Signs and Symptoms of Meth Abuse
According to a 2008 report released by the United States Government, in that year, an estimated 13 million people age 12 and over had used methamphetamine, 529,000 of those were using the drug on a regular basis. Methamphetamine, also known as meth, ice, chalk, and crystal, is a very addictive drug that is close in chemical make-up to amphetamine. It has the appearance of a white, odorless powder with a bitter flavor. Meth abuse is dangerous and can be fatal.
How Meth is Abused
Meth is typically snorted, smoked, taken orally or dissolved in alcohol or water and injected. Injecting or smoking the drug has the fastest effect because these methods deliver the drug to the brain quicker than other methods. Once the drug reaches the brain it produces an immediate rush of intense euphoria. The pleasure tends to deplete quickly, which is why meth users frequently repeat their doses in a binge pattern.

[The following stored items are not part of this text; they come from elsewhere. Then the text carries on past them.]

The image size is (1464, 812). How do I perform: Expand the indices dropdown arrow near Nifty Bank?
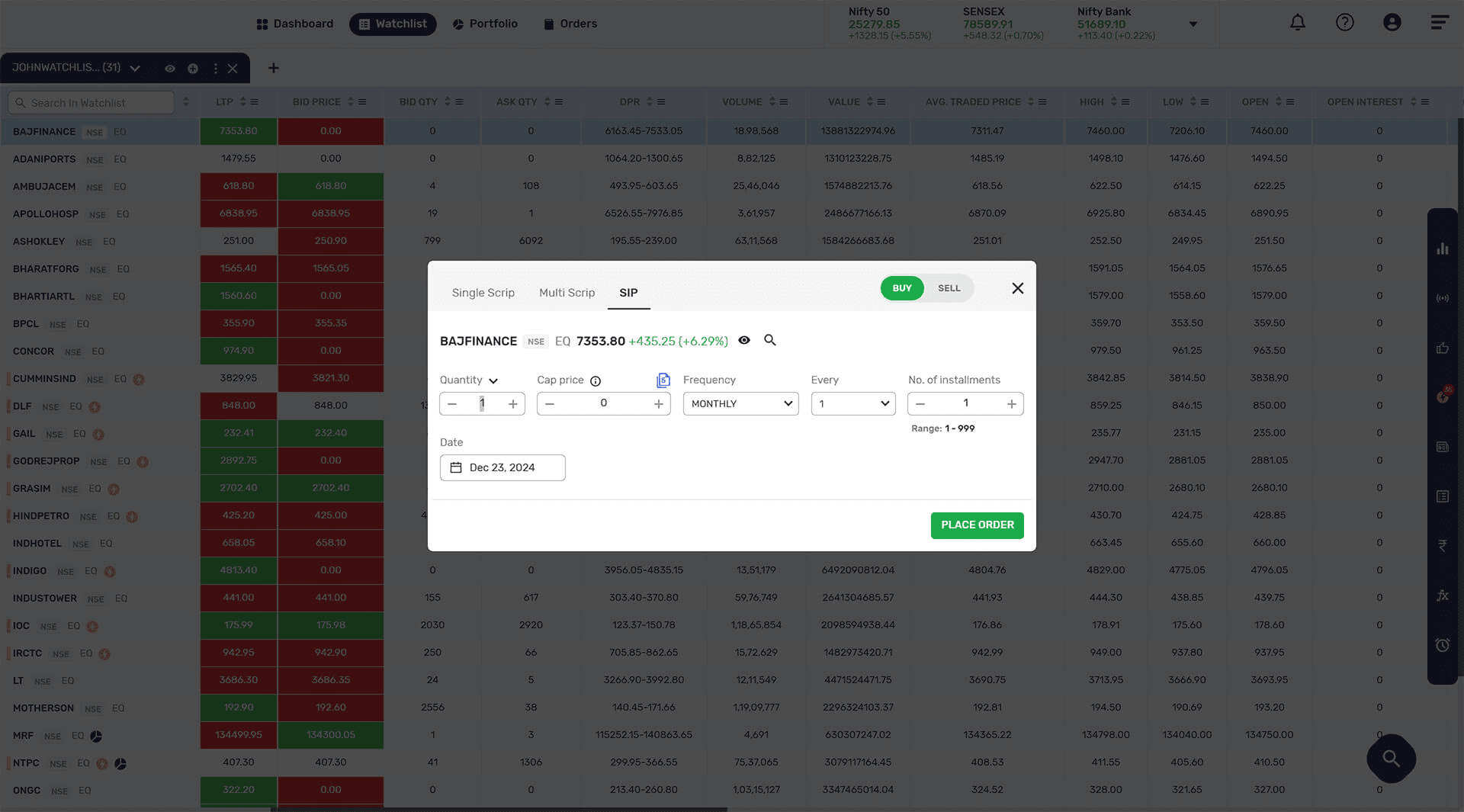[1193, 24]
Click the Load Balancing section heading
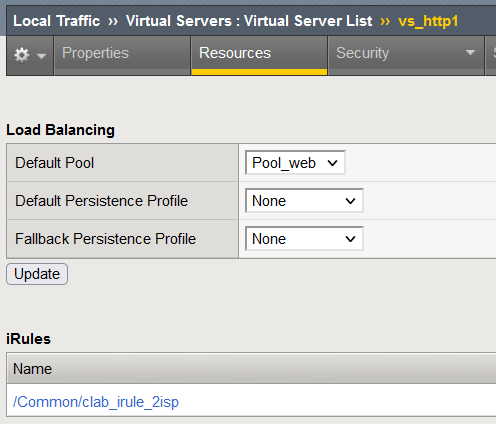Viewport: 496px width, 424px height. pyautogui.click(x=60, y=130)
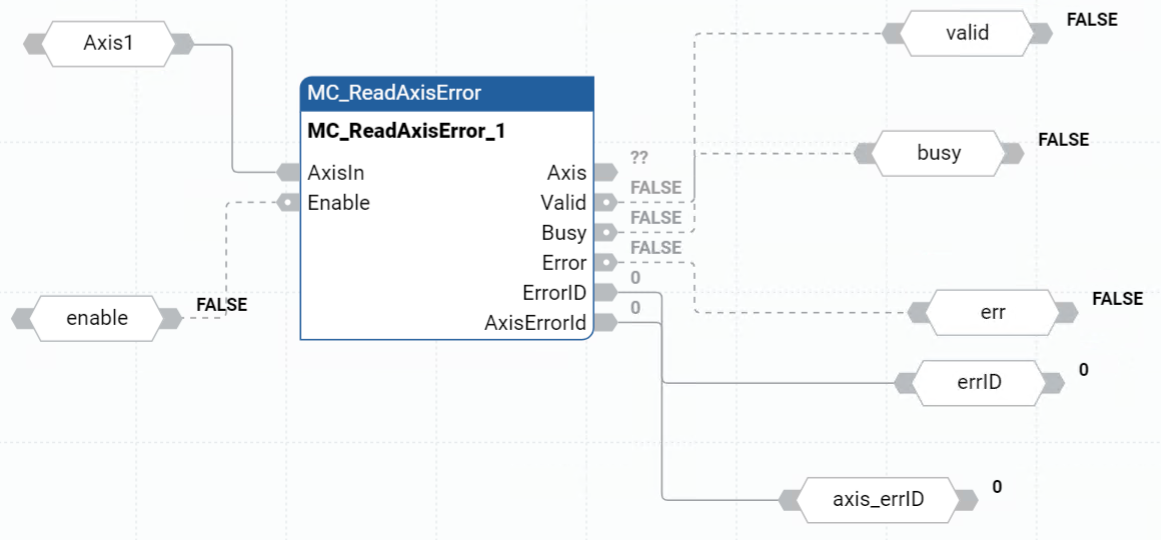This screenshot has height=540, width=1161.
Task: Click the AxisIn input pin connector
Action: (289, 172)
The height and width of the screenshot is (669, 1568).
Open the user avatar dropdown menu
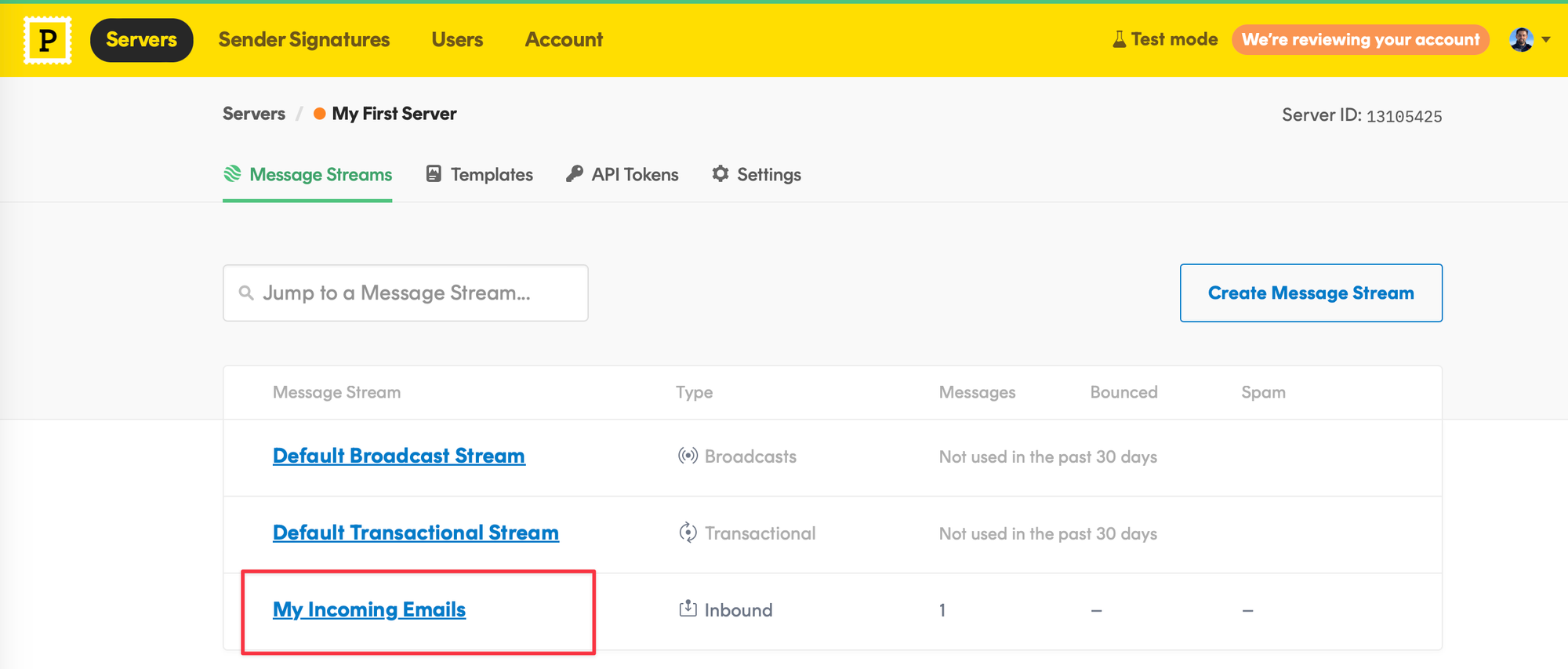point(1546,40)
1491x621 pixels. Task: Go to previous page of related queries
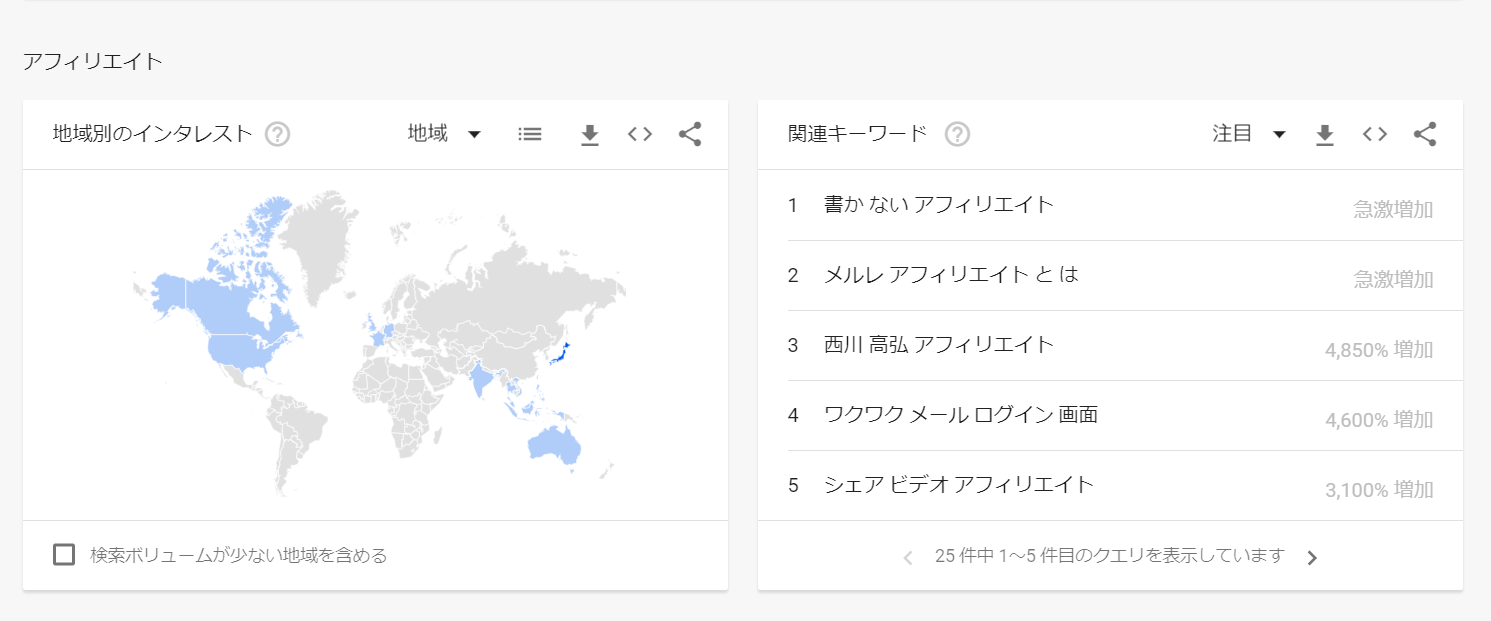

Methamphetamine’s Effects on the Brain
When meth reaches the brain, it stimulates the production of the neurotransmitter dopamine, increasing the brain’s dopamine to levels much higher than usual. This substance is associated with the experience of pleasure, motivation, reward as well as motor function. It is the sudden release of dopamine that creates the immediate euphoric rush that is sought by the meth user. Meth also gives the user a heightened sense of awareness and feeling of increased energy. Repeated use of methamphetamine can soon lead to chronic addiction.
Symptoms of Meth Abuse
People who use meth on a regular basis, over a long period of time may experience the following symptoms:
- Mood disturbances
- Displays of violent behavior
- Visual and auditory hallucinations
According to the National Institute on Drug Abuse, studies have shown that chronic meth use can cause both chemical and molecular changes within the brain, particularly in areas related to motor control, learning and cognition. Signs of chronic meth abuse may include:
- Impaired motor functioning
- Reduced verbal learning skills
- Emotional problems
- Impaired memory functions
Some of these more severe symptoms may persist even after meth use has stopped, though some may eventually reverse after the user has refrained from taking the drug for a year or more.
Meth Abuse Patterns
There are three main patterns of methamphetamine abuse:
Low intensity—this type of user has not yet become psychologically addicted to the drug. A low intensity user typically takes meth by snorting or swallowing it.
Binge and high intensity—this type of meth abuser is psychologically addicted and typically uses the drug by smoking or injecting it so they can reach a faster and more intense rush. Meth abuse in the binge cycle has seven stages: rush, high, binge, tweaking, crash, normal, and withdrawal, whereas the high intensity meth abuse pattern does not usually include withdrawal.
Tweaking—this is the most dangerous form of meth abuse. An abuser who is tweaking has not had any sleep for 3-15 days. This means they are extremely irritable, paranoid and prone to sudden and violent mood swings.